The pre-Kosarev leaders of the Komsomol had naturally fared badly, too. The original First Secretary, E. V. Tsetlin, had been expelled from the Party as a Rightist in 1933 and arrested, but was released and returned to membership; rearrested on 16 April 1937, he was sentenced on 2 June 1937 to ten years by the Military Collegium, and to death by the local NKVD Troika at Ivanovo on 16 September 1937. His successor, 0. L. Ryvkin, was sentenced to death by the Military Collegium on 7 August 1937. The third, L. A. Shatsky, was sentenced to five years by the Special Board in March 1935, and (as we have seen) to death by the Military Collegium on 10 January 1937. P. I. Smorodin, the next, whom we have already met in his later Leningrad career, was shot on 22 February 1939. The fifth, N. P. Chaplin, was “repressed” and died 25 September 1938. The next, A. I. Milchakov, only served sixteen years in labor camp and survived.54

A LAST BLOW AT THE ARMY

The Far Eastern Army had not been treated quite as the rest of the forces had. For strategic reasons, it had been organized as something like an independent entity.

It was the only great body of troops commanded by a Marshal—the tough, competent, and practically experienced Blyukher.

Blyukher, though his name suggests a German origin, was in fact of pure Russian descent. His peasant grandfather had had the name given to him by some whim of his landlord during the days of serfdom.55 Ironically enough, there was something of the German stance to him.
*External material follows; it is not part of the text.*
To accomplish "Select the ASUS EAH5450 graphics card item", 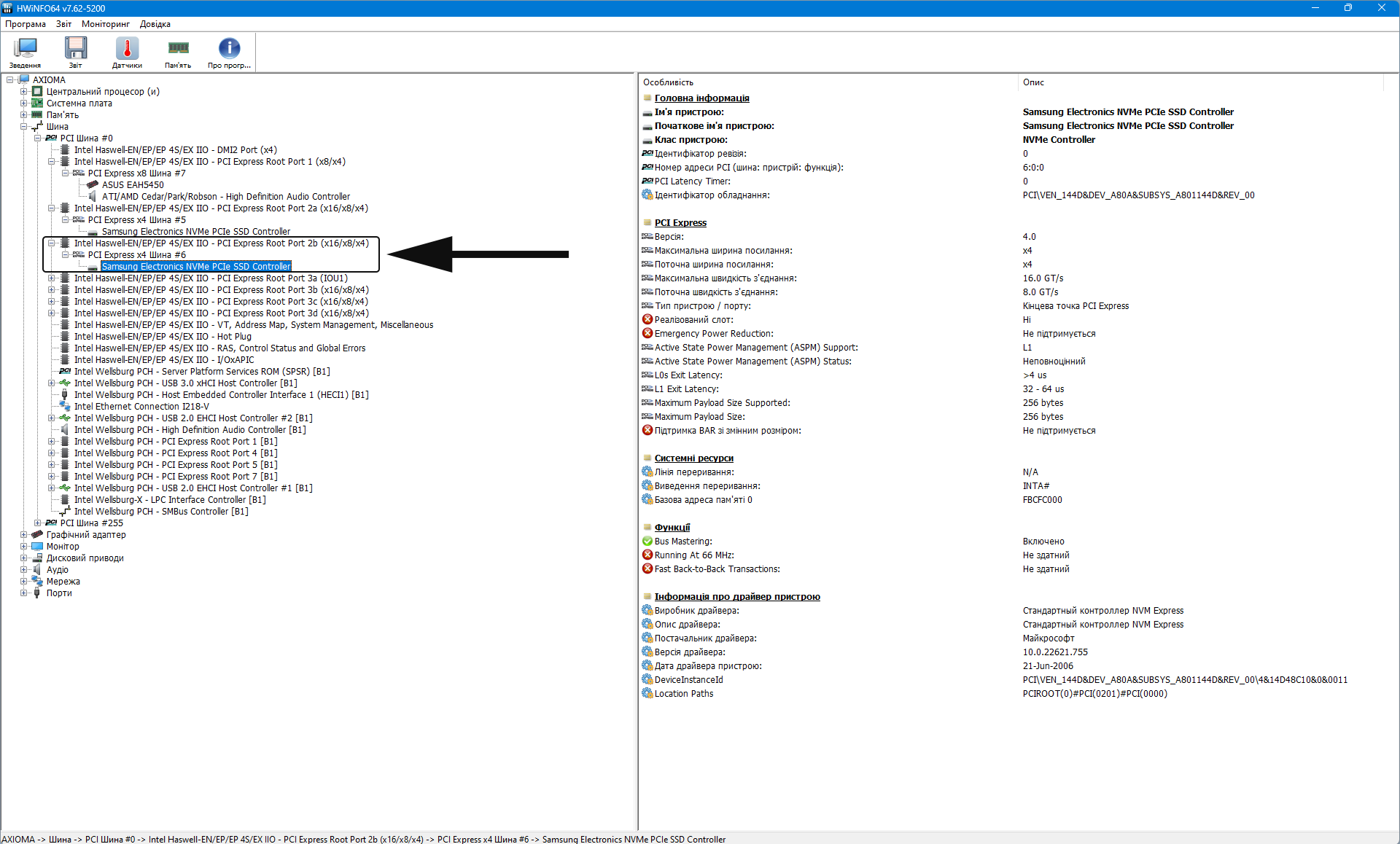I will coord(133,185).
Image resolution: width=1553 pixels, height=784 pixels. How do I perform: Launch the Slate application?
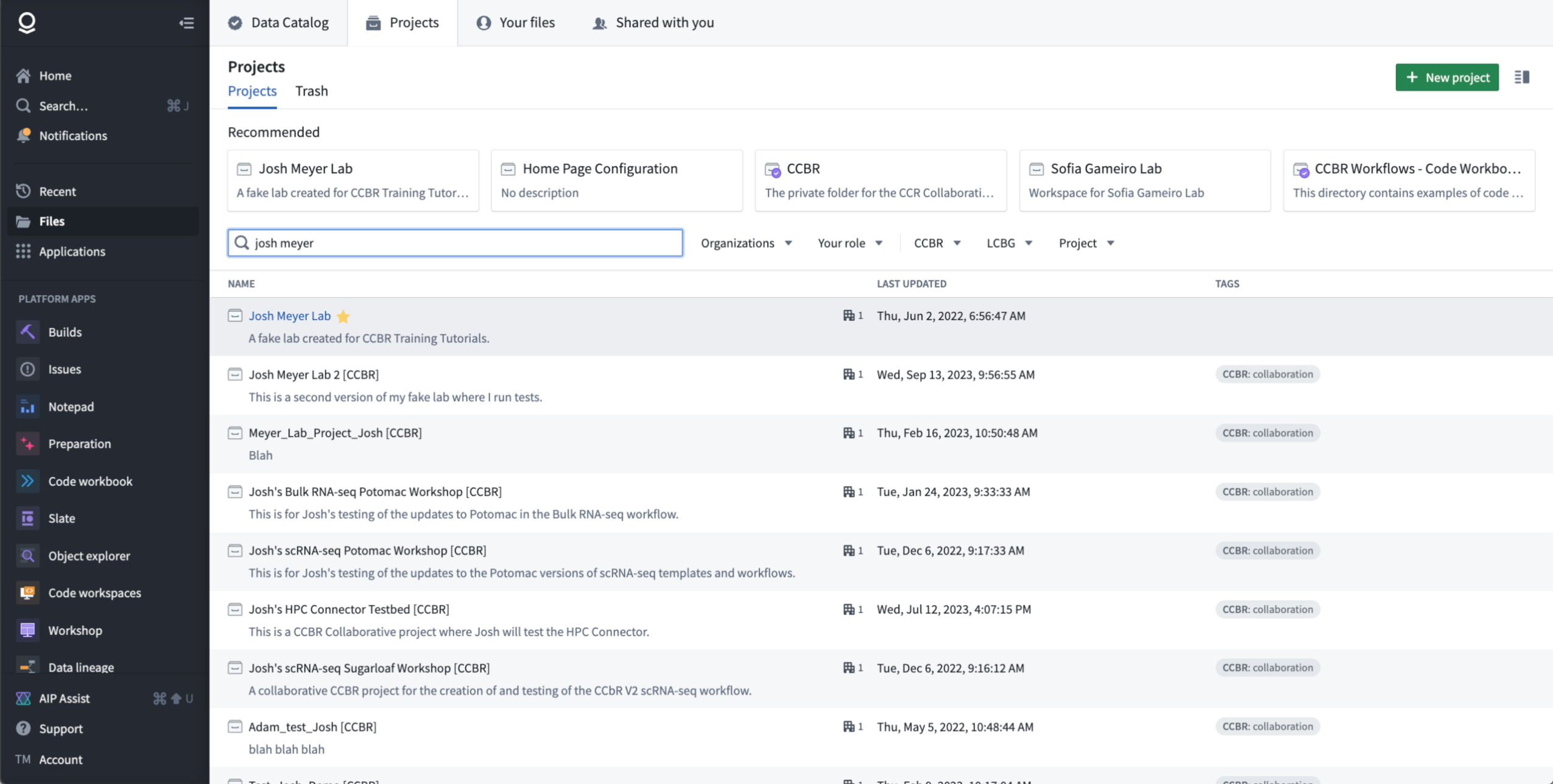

Dark and grizzled, he had a square, bull-like face with a large close-clipped moustache in the feldwebel manner covering his large upper lip. He was now forty-eight.

He had been a worker in a wagon factory and had served a thirty-two-month sentence for leading a strike while still twenty years old. He first came to prominence when, with V. V. Kuibyshev, he had established an isolated Bolshevik enclave amid a sea of White Armies, in the Samara area. In the distinguished Civil War career which followed, he had been one of the first to be given the Order of the Red Banner. Later, under the pseudonym Galen, he had acted as chief military adviser to Chiang Kai-shek. He is said, back in the early 1930s, to have opposed collectivization in the Far East on military grounds and, with Voroshilov’s support, to have obtained a certain exemption there; and there was also talk of some connection with Syrtsov.56

While Blyukher was still in Moscow in June 1937 in connection with the Tukhachevsky “Trial,” the NKVD struck at his Army. His new Chief of Staff, Sangursky, is said to have become involved (with the Party Secretary of the Far Eastern Territory, Kutev) in what Stalin felt to be some sort of political intrigue against the leadership.57 He was now arrested and tortured. Another account has him implicating literally hundreds of officers and in 1938 repudiating his confession and claiming that saboteurs in the NKVD were attempting to weaken the Army.58 Sangursky is reported as still alive in Irkutsk jail in 1939,59 full of remorse for having, under torture, given away so many officers as fellow conspirators. He was then facing a further charge—conspiracy with Yezhov to wreck the Army!